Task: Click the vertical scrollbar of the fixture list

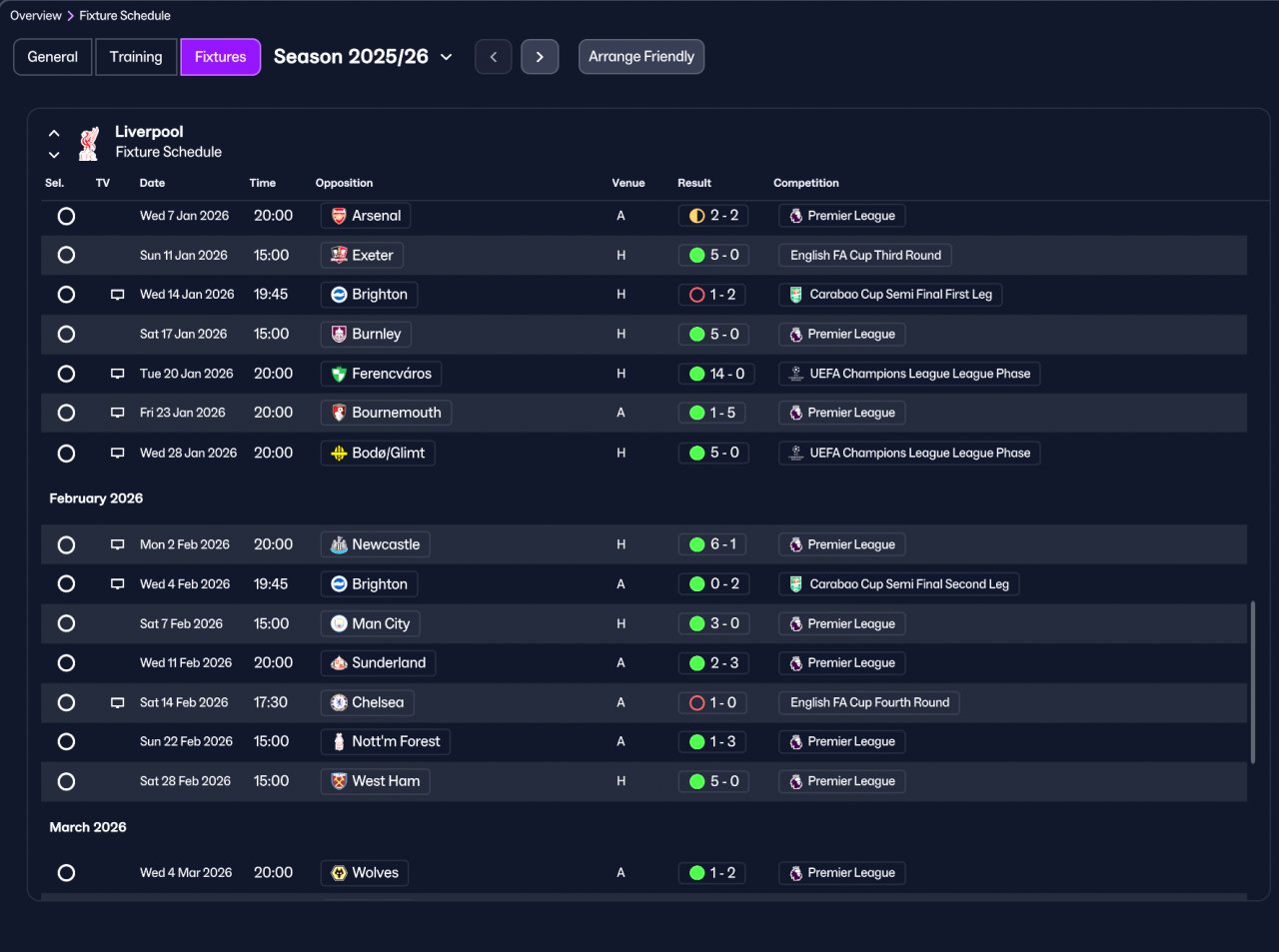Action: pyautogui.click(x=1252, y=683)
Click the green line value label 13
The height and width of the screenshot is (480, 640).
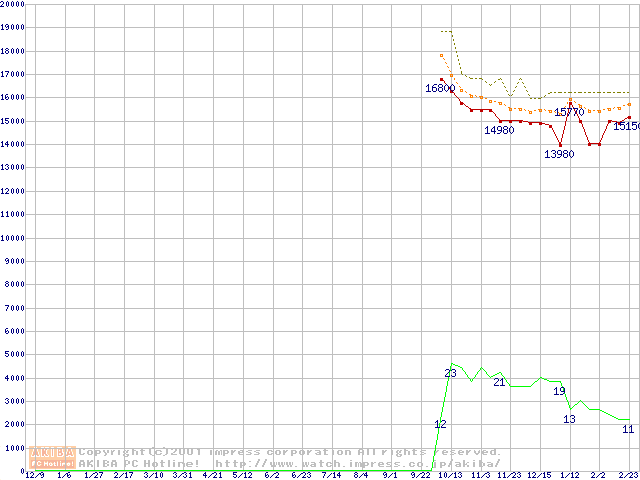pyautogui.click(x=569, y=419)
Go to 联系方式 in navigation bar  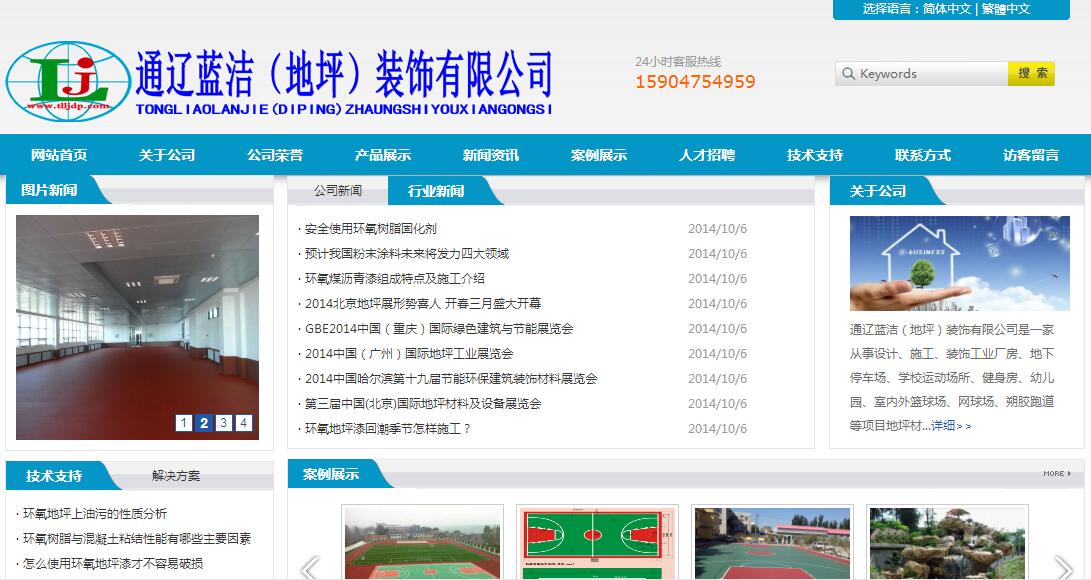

■ **WHAT THE TASK ASKS**: Retype all of the entries exactly as written, leaving out any images.

■ **EXERCISE RESPONSE**:
Task: Click the vertical scrollbar of the fixture list

Action: pyautogui.click(x=1252, y=683)
Click the green line value label 13
The height and width of the screenshot is (480, 640).
pyautogui.click(x=569, y=419)
Go to 联系方式 in navigation bar  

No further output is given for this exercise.